Text:
********

Components

The pluggable adapters, grouped by pipeline stage. Each family has a port in Contract (core); the classes below are the reference adapters that declare it. Heavy adapters import their backend lazily and require an extra (noted per class) — installing the core package never pulls them in.

Serializing

TemplateSerializer

"Name: {name}"; column_mapping maps this source's columns onto the template variables.

FieldwiseSerializer

WholeRowSerializer

Package default when Source(serializer=None).

default_serializer

Embedding

HashedNGramEmbedder

Dependency-free reference embedder.

SentenceTransformerEmbedder

Semantic embedder over a sentence-transformers checkpoint (extra: [sentence-transformers]).

Indexing

NumpyFlatIndex

Dependency-free reference index spec (brute-force / flat search).

********

[Dataset items]

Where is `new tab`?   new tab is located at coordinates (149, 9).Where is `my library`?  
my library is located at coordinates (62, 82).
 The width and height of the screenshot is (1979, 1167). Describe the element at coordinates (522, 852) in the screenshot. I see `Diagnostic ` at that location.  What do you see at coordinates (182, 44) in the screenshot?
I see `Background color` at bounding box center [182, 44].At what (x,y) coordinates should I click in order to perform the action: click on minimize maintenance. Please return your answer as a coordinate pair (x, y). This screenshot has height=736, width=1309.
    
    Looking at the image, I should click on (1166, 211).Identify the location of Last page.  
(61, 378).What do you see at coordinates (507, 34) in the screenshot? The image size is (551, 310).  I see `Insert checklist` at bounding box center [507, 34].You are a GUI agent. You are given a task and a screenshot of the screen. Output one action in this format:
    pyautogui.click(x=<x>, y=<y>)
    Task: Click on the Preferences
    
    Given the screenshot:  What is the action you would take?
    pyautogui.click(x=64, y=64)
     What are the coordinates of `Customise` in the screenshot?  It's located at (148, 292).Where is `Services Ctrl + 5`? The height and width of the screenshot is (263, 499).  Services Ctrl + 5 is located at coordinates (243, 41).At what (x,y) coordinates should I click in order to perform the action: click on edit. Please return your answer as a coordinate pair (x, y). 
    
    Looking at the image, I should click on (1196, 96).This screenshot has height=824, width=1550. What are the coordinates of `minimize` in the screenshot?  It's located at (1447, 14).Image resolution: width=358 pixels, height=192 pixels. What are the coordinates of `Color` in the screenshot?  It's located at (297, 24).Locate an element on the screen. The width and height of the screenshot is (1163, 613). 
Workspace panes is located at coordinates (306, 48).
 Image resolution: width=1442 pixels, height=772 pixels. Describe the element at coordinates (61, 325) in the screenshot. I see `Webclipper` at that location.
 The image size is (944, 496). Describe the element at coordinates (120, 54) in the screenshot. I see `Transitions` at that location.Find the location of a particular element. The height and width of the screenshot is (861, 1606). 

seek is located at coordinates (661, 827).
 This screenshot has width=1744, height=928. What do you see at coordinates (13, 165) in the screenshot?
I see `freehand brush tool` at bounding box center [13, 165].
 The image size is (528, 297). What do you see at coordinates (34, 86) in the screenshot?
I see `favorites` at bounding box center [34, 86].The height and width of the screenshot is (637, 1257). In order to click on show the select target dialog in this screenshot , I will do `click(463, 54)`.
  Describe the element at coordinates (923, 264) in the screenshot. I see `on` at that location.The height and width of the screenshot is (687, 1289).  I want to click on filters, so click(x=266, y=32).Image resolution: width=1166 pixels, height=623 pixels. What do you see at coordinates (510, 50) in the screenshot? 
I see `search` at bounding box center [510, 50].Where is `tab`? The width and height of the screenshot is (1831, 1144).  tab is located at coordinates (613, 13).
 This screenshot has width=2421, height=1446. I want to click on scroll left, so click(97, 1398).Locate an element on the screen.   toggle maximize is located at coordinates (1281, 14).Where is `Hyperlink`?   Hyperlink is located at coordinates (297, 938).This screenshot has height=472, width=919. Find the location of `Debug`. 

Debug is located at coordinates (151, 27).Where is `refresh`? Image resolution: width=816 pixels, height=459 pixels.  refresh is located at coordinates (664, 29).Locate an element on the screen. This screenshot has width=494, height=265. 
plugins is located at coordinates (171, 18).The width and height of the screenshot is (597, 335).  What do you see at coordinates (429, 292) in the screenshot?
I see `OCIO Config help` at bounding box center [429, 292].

********

What needs to be done:
Copy the passage of the components page from "HashedNGramEmbedder" up to and including "(brute-force / flat search).", word for word.

Response to this task:
HashedNGramEmbedder

Dependency-free reference embedder.

SentenceTransformerEmbedder

Semantic embedder over a sentence-transformers checkpoint (extra: [sentence-transformers]).

Indexing

NumpyFlatIndex

Dependency-free reference index spec (brute-force / flat search).